Wofür brauchst du die Prothese in deinem Sport dann überhaupt?

Vor und nach einem Wettkampf ist die Prothese für mich unverzichtbar. Denn ich muss größtenteils meine Snowboards selbstständig präparieren und rennfertig machen. Dafür nutze ich aber nicht die Michelangelo Hand, sondern den AxonHook von Ottobock. Diese clevere Prothese erlaubt es mir, innerhalb von fünf Sekunden zwischen zwei Greifgeräten zu wechseln. Der AxonHook besteht aus zwei robusten Greifspitzen, die sehr präzise und kraftvoll zupacken können.
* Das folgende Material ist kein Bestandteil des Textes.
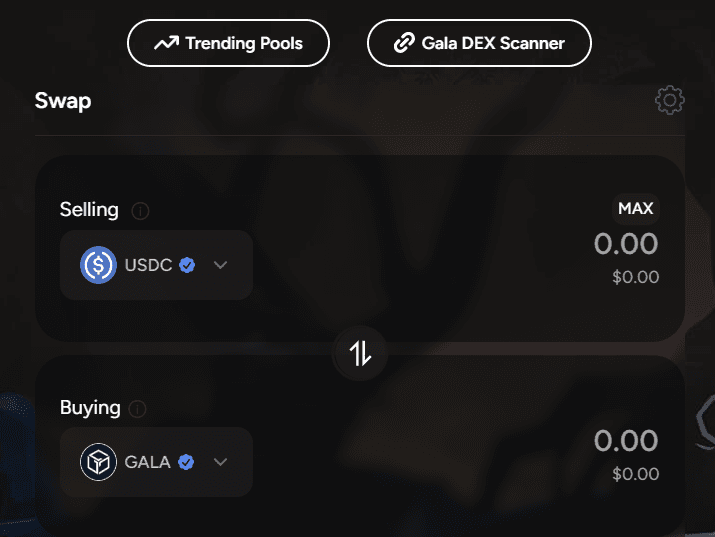Expand the USDC token chevron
Diese Funktionalität ist für mich zum Wachsen meines Snowboards oder zum Schleifen meiner Kanten mittlerweile unverzichtbar geworden.

In der Wanderausstellung Green up your Future ist Michelangelos Hand als Exponat zu erleben. Was hast du gedacht, als das Exponat eines Tages verschwunden war?

Dass jemand ein Ausstellungsexponat mitgehen lässt, ist natürlich in erster Linie strafbar, vor allem aber sehr schade für all jene, die dann dieses Exponat nie zu Gesicht bekommen.

Ottobock hat das gestohlene Exponat dann sehr schnell und unbürokratisch ersetzt. Wie findest du das?

Ich finde es klasse, dass die Firma das möglich gemacht hat. Denn das Exponat hat eine super Story für junge Menschen in der Berufsorientierung zu erzählen. Zum Beispiel, dass es eine Vielzahl von Personen mit unterschiedlichen Berufen benötigt, um eine Hightech-Prothese wie die Michelangelo Hand zu entwickeln und so Menschen in ihrem Alltag eine nicht zu unterschätzende Hilfe zu geben. Schlussendlich die Hand bei der Ausstellung auch einmal in Action zu sehen, soll junge Menschen dazu motivieren, sich für einen der vielfältigen Berufe in der Medizintechnik zu entscheiden. Denn darin steckt jede Menge Zukunft.

Apropos gute Zukunft: Wenn du drei Wünsche frei hättest …

… wären meine Prioritäten klar:

  1. Gesund bleiben.
  2. Weiterhin so viel Spaß im Beruf haben.
  3. Sportlich erfolgreich zu bleiben.

 

Vielen Dank für das Gespräch und alles Gute für Deine Wettkämpfe!